Optimal timing for the second procedure has yet to be determined. The hypothesis is that the surgical risk of an early reoperation is outweighted by the risk of progression, as PMP is an indolent disease. The patient needs to recover completely from the first surgery. Complete resorption of the postoperative intrabdominal inflammatory response is necessary in order to proceed to second CRS. In this series, time between the two procedures ranged from 90 to 212 days and no patient was deemed unresectable because of an unresolved inflammatory response. However, one patient PMCA-I disease (PSOGI low-grade PMP) presented an early invasive pelvic recurrence after the initial surgery, with a time span of 4 months between the two procedures. Because of the early recurrence and overall extent of the disease, CRS and HIPEC were not performed. Palliative chemotherapy was started and the patient eventually died 39 months later. Having said that, it is noteworthy that the patient was symptomatic (bloating and abdominal discomfort) before his first surgery and felt much better after, without severe morbidity. In the recent guidelines published by PSOGI/EURACAN (European network for Rare Adults Solid Cancer)[26], tumor debulking was an accepted strategy for selected patients with unresectable low grade PMP, as it may improve quality of life with acceptable morbidity and mortality. Even though the patients undergoing the two-step approach are operated with a curative intent, the first step certainly reduces the bulkiness of the disease and may improve patients’ condition in a similar way than palliative tumor debulking.

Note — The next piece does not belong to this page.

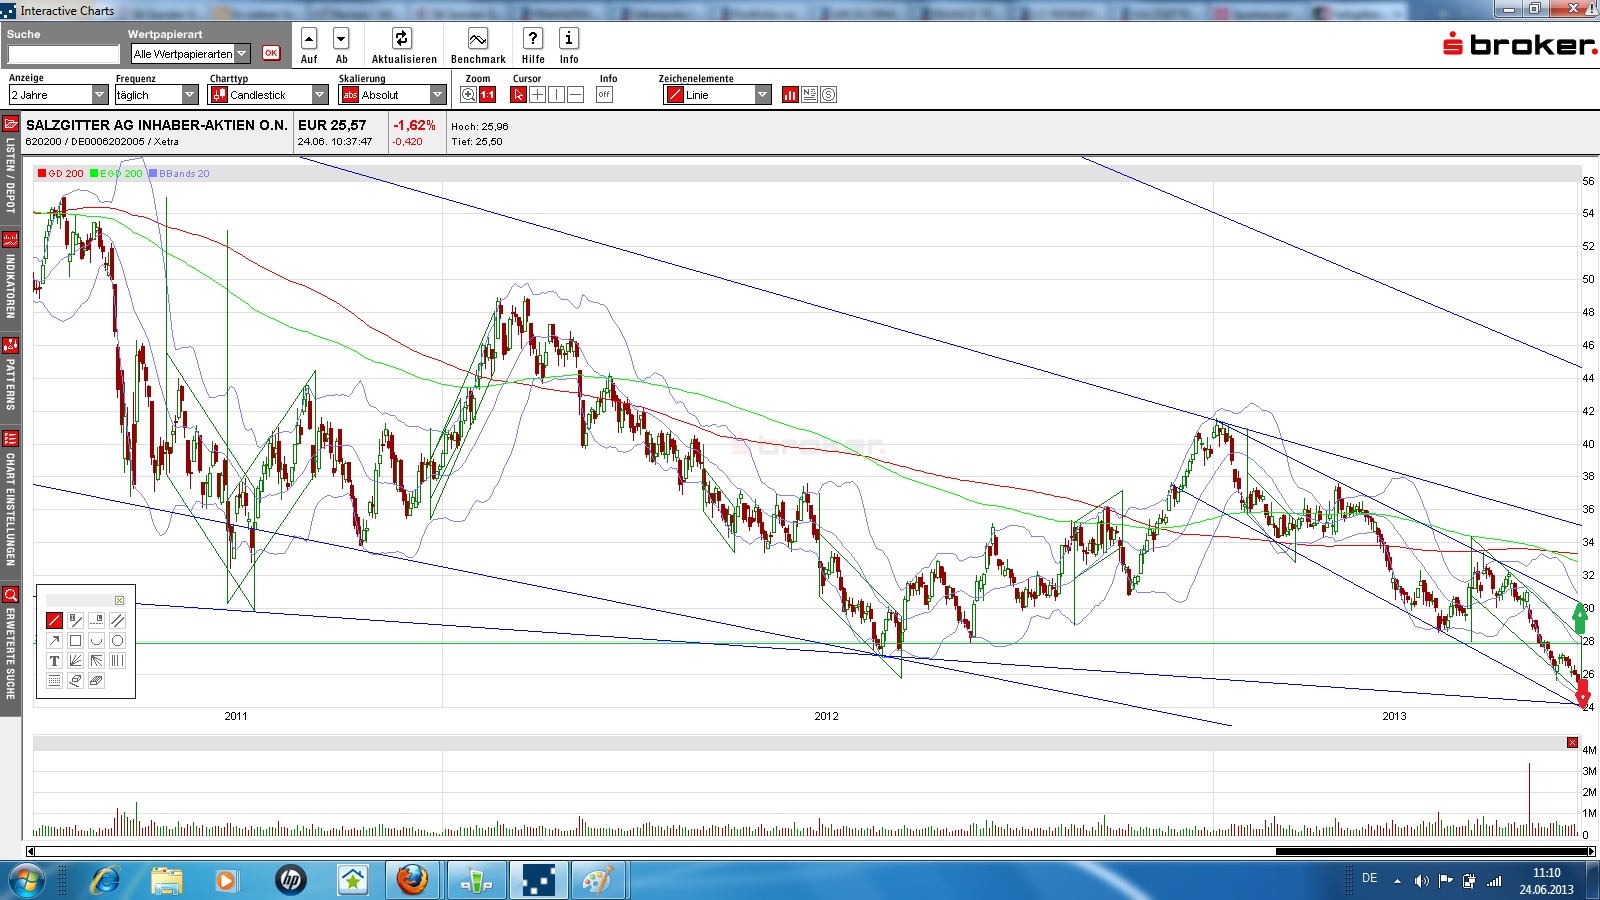The image size is (1600, 900).
Task: Select the text tool in drawing palette
Action: [x=54, y=661]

This study is not without its limitations. This is a retrospective study and only a small number of patients could be included, as extensive PMP is a rare presentation of a rare disease. No group-control comparison was possible within our institution, since all PMP patients with very high PCI are approached with a two-step strategy. Future studies aiming to compare the outcomes of PMP patients with very high PCI after pairing them with patients from large international cohorts could be helpful.